A panel of native New Orleanians then took the stage to discuss how sport is making a difference, and where youth need more support to stay engaged. As the focus of our impact is young people, we invited youth representatives to share their voices alongside CEO of the Aspen Institute Walter Isaacson and ESPN Host Michael Smith.
Michael Smith, host of ESPN show His & Hers, shared how playing sports in the streets of New Orleans as a child shaped who he is an an adult. Those experiences helped him to “develop the discipline and leadership” he needed in his professional career. He stressed the importance of all youth having similar experiences, urging them to do “whatever it takes to be able to play with your immediate peers and develop conflict resolution skills.”
Unfortunately, the landscape of sport in New Orleans has changed since Michael Smith’s childhood. Tevin, a coach from Up2Us Sports, painted a more difficult picture. Growing up, Tevin recognized a significant lack of strong male role models in his neighborhood. This inspired him to undergo the training necessary to become a highly qualified youth sport coach. He became certified as a coach by our partner Up2Us Sports in hopes of making a positive difference in kids’ lives. Coach Tevin shared that,
70% of Up2Us coaches from the neighborhoods that we serve in. We are trying to give back, and let [youth] understand that they do not need to become what they see in front of them. We give these children different opportunities in life to change themselves from the environment that they’re living in.
Tevin carries a deep responsibility for the youth that he serves. He is “touched” when his students share their personal problems with them. He explained that it helps him to realize his greater purpose as a mentor. His commitment drives him to go above and beyond his expected duties. As Tevin explained, he will often “take these guys to a gym on Saturday or Sunday, it’s important to have a safe space to enjoy themselves.”
The dangers of playing in unsafe neighborhoods have similarly challenged Ronjay, a youth participant from Youth Run NOLA. Ronjay voiced concerns that “just recently in my neighborhood someone was killed.” As a result, he has tried to stay indoors and out of trouble. Ronjay credited Youth Run NOLA, a Laureus-funded program that is building a community of healthy leaders through running, for changing his mindset.
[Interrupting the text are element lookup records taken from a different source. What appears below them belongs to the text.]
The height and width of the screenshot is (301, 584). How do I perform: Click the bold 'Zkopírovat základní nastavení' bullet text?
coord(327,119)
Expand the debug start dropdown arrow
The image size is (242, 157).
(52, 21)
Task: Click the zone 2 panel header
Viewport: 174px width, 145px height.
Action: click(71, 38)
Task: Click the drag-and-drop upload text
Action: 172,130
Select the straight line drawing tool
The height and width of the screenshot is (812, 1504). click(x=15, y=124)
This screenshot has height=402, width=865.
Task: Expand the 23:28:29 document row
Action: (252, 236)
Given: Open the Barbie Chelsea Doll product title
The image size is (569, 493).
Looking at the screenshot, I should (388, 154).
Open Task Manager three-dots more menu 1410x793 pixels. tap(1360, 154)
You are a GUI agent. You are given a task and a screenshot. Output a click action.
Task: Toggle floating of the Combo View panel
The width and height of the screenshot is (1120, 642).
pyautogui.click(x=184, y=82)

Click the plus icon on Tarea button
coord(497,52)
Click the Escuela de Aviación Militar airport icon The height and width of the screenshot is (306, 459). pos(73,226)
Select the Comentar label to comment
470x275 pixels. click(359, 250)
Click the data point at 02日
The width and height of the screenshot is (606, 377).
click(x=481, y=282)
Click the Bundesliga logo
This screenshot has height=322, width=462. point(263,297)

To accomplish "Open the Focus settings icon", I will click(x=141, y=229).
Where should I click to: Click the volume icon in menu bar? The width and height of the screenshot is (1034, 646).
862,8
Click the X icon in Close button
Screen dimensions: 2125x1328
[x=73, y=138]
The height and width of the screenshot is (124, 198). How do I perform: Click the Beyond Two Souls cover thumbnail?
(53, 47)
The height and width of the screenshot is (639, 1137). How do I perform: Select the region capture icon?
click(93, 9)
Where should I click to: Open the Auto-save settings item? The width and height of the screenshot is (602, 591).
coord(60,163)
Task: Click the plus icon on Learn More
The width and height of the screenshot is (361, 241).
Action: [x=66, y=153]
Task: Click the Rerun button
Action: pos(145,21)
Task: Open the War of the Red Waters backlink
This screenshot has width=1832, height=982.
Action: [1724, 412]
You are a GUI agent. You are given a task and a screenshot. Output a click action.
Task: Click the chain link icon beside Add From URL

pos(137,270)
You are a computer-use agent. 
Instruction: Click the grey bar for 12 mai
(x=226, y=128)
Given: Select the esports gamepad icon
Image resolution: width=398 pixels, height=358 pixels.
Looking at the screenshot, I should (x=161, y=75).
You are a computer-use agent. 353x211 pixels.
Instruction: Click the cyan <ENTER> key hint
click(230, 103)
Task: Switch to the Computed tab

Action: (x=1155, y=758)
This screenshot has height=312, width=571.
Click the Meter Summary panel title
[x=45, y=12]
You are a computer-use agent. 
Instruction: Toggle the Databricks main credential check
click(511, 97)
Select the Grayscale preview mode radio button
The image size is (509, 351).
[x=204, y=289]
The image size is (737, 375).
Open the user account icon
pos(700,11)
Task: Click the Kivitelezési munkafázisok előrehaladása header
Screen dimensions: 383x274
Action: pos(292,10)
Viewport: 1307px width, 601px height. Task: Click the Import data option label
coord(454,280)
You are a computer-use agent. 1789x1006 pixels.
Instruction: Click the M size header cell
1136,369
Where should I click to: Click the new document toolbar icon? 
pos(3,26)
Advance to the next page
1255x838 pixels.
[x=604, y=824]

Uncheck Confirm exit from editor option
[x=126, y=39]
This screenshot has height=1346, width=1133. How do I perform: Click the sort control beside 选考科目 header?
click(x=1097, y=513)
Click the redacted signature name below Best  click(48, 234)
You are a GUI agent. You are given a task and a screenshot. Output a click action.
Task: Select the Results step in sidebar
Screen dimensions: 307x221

He explained that Youth Run NOLA “takes me outside and introduces me to people that won’t put me in a bad situation.” He said his running peers have continue to encourage him, keep him engaged, and drive him to do better in all aspects of life.
Building strong social networks is a critical component of another one of our local program partners, ELEVATE. Their practices emphasize a sense of family, as each student supports one another’s academic and athletic success. They incorporate both tutoring and elite basketball training with the goal of sending each participating to college on a scholarship. Kameryn, a youth participant from ELEVATE, explained that they start with homework and “if you don’t finish you don’t get on the court.” Kameryn made the point that having the support of tutors is especially important for some of her peers who don’t have parents they can rely on for homework help.
The discussion helped to inform our panel moderator Walter Isaacson. He declared,
This has moved me and provoked me to think more than any panel in a very long time. I have realized how important all these things are.
Walter stated that if he could do one thing to help the city of New Orleans, where we grew up, he would continue to multiply these efforts to use youth sport to its full potential. We are equally invested in sport’s greater purpose and will continue to galvanize local support. Thanks again to the Aspen Institute Sports & Society Program for their help in organizing this event.